AVAILABLE DATA:
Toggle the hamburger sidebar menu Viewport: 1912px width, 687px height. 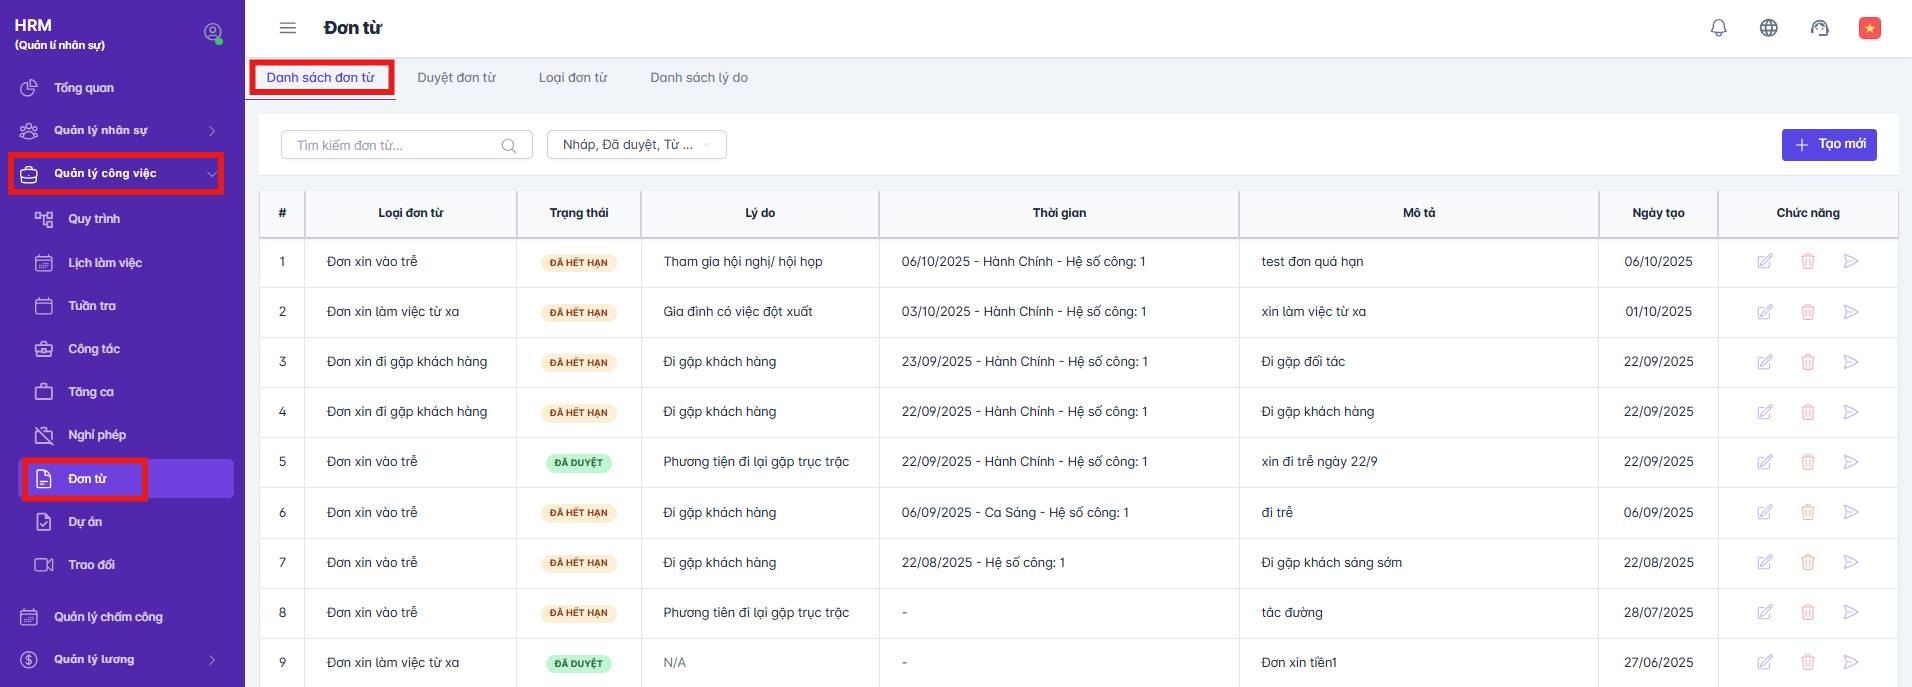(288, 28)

...

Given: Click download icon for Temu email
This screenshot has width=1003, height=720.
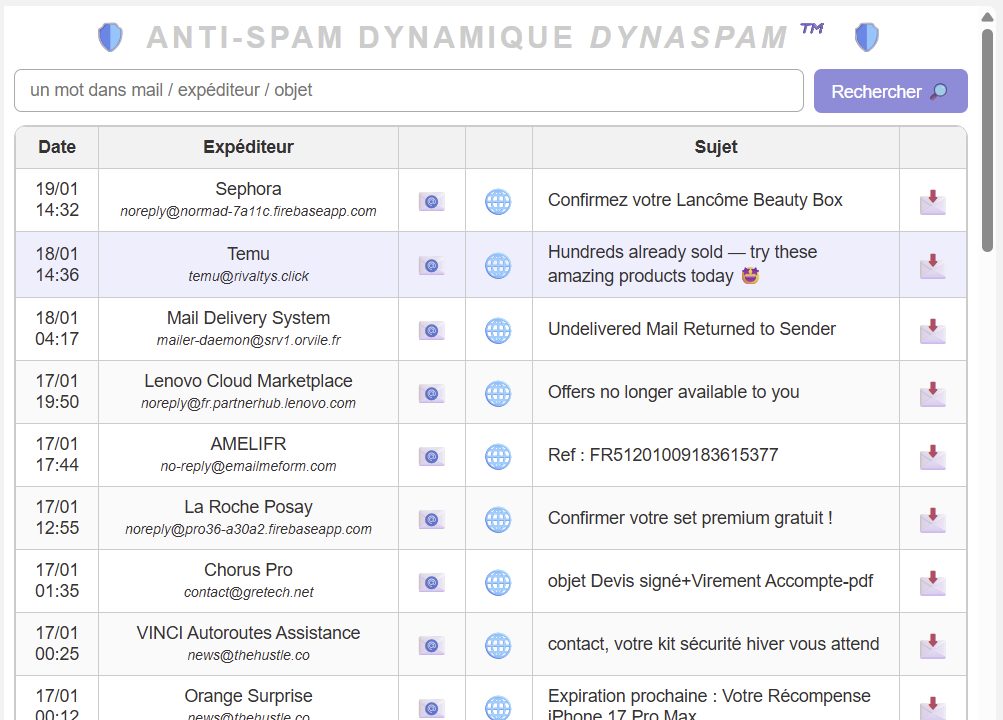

* * *

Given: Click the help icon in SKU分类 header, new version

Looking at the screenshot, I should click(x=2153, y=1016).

ASSIGNED TASK:
Of the lines above, retype only those from the line containing "Given: Click download icon for Temu email" through the line containing "This screenshot has width=1003, height=720.", including both, exactly.

SOLUTION TO THE PROBLEM:
Given: Click download icon for Temu email
This screenshot has width=1003, height=720.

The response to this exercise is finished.